A climber stands on a narrow platform during a hiker up Hua Shan in China

A climber stands on a narrow platform during a hike up Hua Shan in China. (Photo: AdventurousHuman/Reddit/Imgur)

Hua Shan (Hua Mountain), in China's Shaanxi province, is one of the region's headline attractions thanks to its mountaintop temples, its resemblance to the peaks seen in the background of many classical Chinese landscape paintings and its unusual shape. The five summits, when viewed from a certain angle, resemble the petals of a flower. 

As one of the steepest mountains in Asia, Hua Shan would seem best appreciated from afar. But people have been scaling its nearly vertical cliffs for centuries. Taoists, who consider the mountain holy, erected temples and shrines at the base and on the slopes and summits.

Pilgrims and monks nailed wooden planks to the rock and carved out inches-wide walkways to make the perilous journey (slightly) easier. These little-used routes were reserved for people making the climb for religious reasons. It was too dangerous for others to even consider. But in the early 1980s, thrill-seekers — mostly Chinese university students — started to attempt ascents. 

A peak in Hua Shan

Photo: Wikimedia Commons

The occasional fatal fall didn't dissuade new trekkers, most of whom lacked alpine skills, mountaineering experience and safety equipment of any sort. 

Despite the fatalities, some local authorities began to see tourism potential in Hua Shan. 

Paths were widened and chains and rails attached to the most precarious sections. New routes were developed in less-steep sections.

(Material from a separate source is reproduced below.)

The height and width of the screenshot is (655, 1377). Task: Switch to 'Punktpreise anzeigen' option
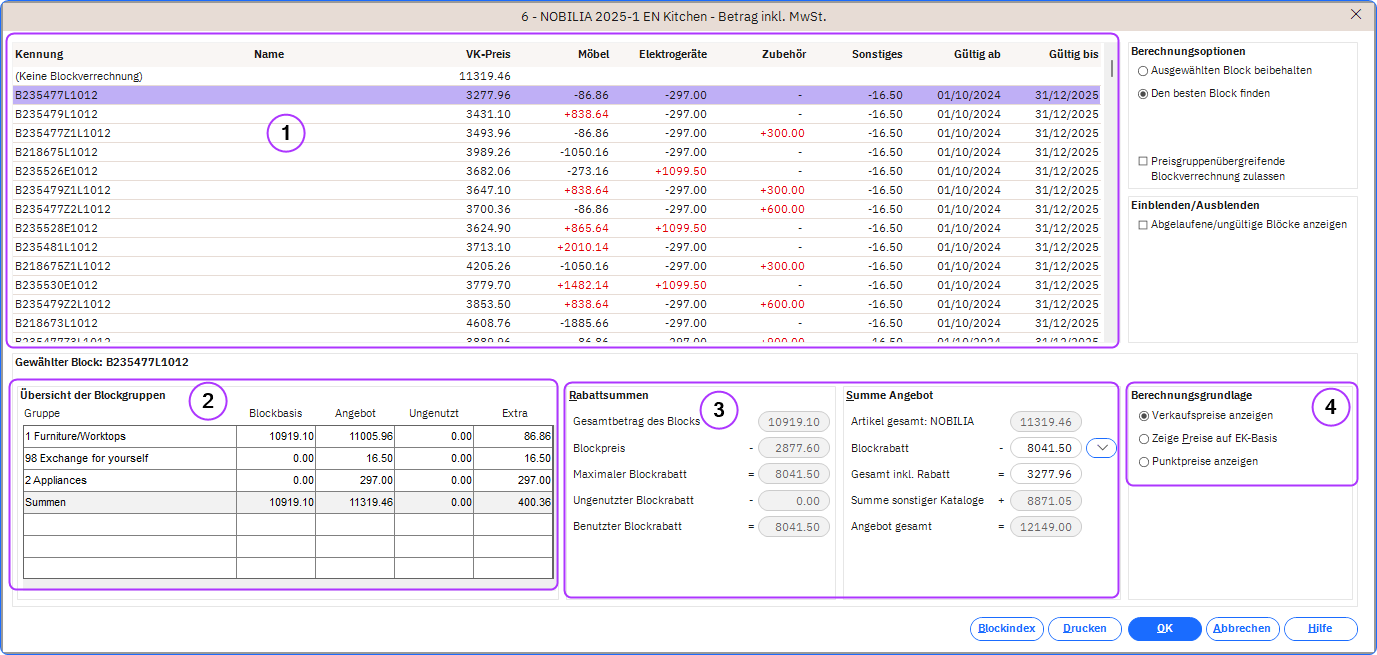coord(1144,461)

The number of fatalities began to fall and the number of visitors to rise. An aerial tram network was added, making it easy to reach the North Peak, which boasts some of the best views, and the West Peak, the site of an ancient Taoist temple. 

The tallest of the summits, South Peak, sits at just over 7,000 feet above sea level. The narrow paths and nailed-on walkways can still be found on one of its ascent routes, but a sturdier path has been carved out of the stone, making it possible to reach the peak with much less risk to life and limb. 

A western summit in Hua Shan

Photo: Wikimedia Commons

Hua Shan is not as dangerous as it once was, but it still offers a high-altitude rush. A few of the most precarious routes are still open, though they have been re-enforced and safety rails and lines have been added. Most critically, the narrowest trails have been marked "one way." This might seem like a minor change, but it solved one of the most dangerous problems hikers encountered on Hua Shan. Many falls were caused by people ascending and descending at the same time on the same barely-there trail. When they crossed paths, someone had to step out over the abyss to let the other by. 

Even the newest trails are still very steep and climbing in winter, when snow and ice are present, can pose a serious challenge. Adding an extra layer of difficulty is the tradition of setting out in the middle of the night. Climbers do it mainly to view the stunning sunrise, though some appreciate being spared the sight of the sheer, terror-inducing drops. 

Hua Shan is located near the historic city if Xian (home of the famous Terra Cotta Warriors). The mountain can be reached by bus in about two hours. Costs include entrance fees and tram tickets.